I am a student and wireless newbie but have been put in charge of providing broadband for 3 students. I am in a flat with no telephone line - 3 students in three rooms with three Windows based machines.

- a Dell Dimension 8400 running XP with Ethernet Cable Access.

- a Windows XP based laptop with an Intel ProWireless 2200 802.11b/g Mini PCI Wireless LAN Card

- a laptop with Windows 98 with just a USB 1.0.

I am getting NTL Cable broadband with a cable modem. The question is: Do i get the modem directly to my room and PC and let the two others connect from their rooms? Ot in case I have ro leave the flat, is it better to install it in the hallway? Is a LAN better than Wireless?

What hardware do I need. I know my friend with the USB only will require a USB Wireless Connector but is the only thing I need a Wireless Cable Router?

Any hardware hints on getting/ sending NTL broadband to 3 computers would be very helpful!!

**Records provided**
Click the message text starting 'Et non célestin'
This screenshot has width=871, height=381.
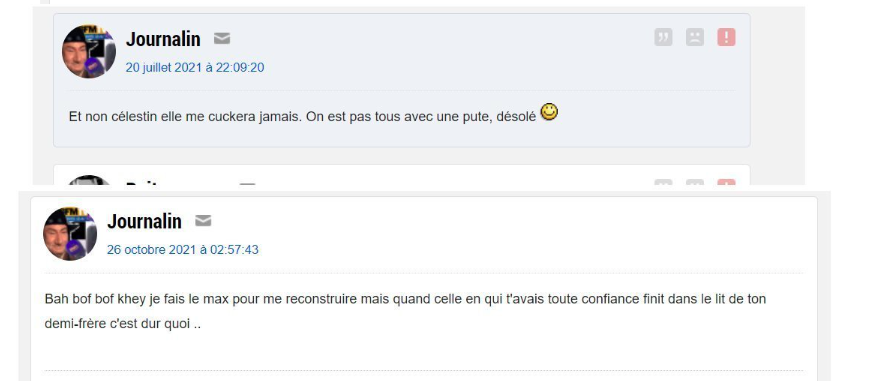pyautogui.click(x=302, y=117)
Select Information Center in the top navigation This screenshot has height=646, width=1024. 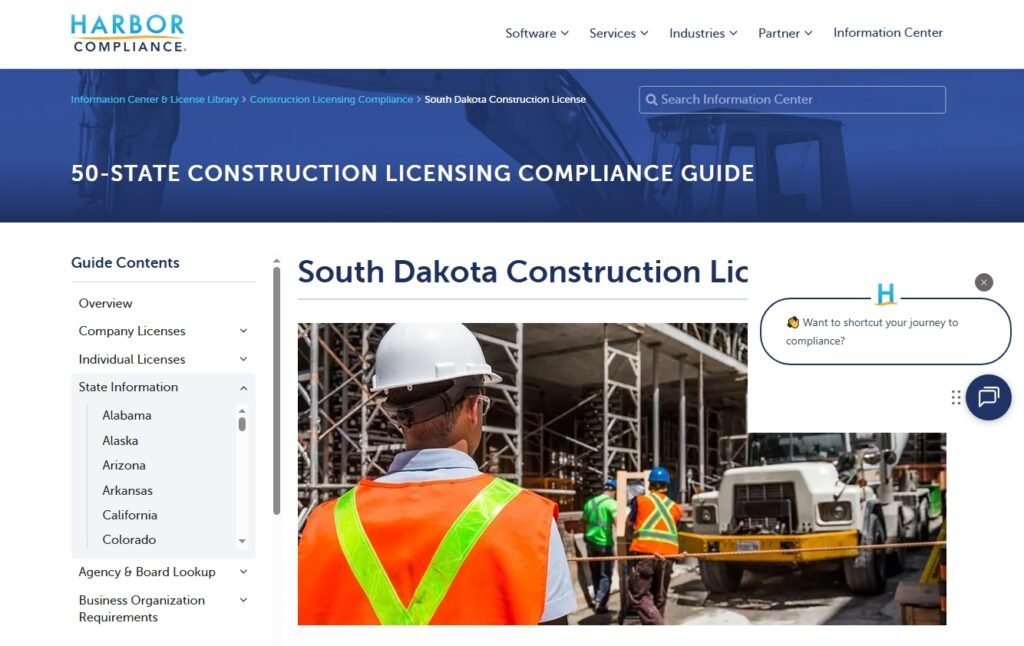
...
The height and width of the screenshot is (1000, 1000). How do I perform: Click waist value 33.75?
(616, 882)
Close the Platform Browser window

**Written task**
Extend the post about sharing NTL cable broadband among three students' computers, picking up right after its final sentence.

**Exercise response**
Any help
Thanks
Michael
James_d
join:2005-08-27
uk

James_d

Member

Go from the NTL cable modem to a wireless broadband router. Then go via wired or wireless connections from the routers to the individual PCs. Wired or wireless will be as fast as the internet connection and wireless is good for anyone with a laptop computer who may want to use wireless elsewhere.

The cable modem and broadband router are unlikely to have problems so I wouldn't put them in a hall. If you're concerned about providing a way to reset them you could plug them into a power socket in the hall via an extension cable, if that would fit under your door.

You'll need the router, use the cable supplied with the modem to go from modem to router, then either a cable or a wireless card for each computer you're connecting.

This setup gives everyone the protection of the firewall in the broadband router but each person is likely to want to have some programs connecting through ports not normally open. Easiest way to do that is to give each person a chunk of 100 ports in say the 11000-12000 range which are open for both TCP and UDP and give each PC a single fixed IP address in the 192.168.1.150 to 200 range. Any program which needs to get through the firewall can be told to use one of those open ports. The fixed IP will prevent the IP from changing if people restart their computers in different orders, so the open ports will also stay consistent.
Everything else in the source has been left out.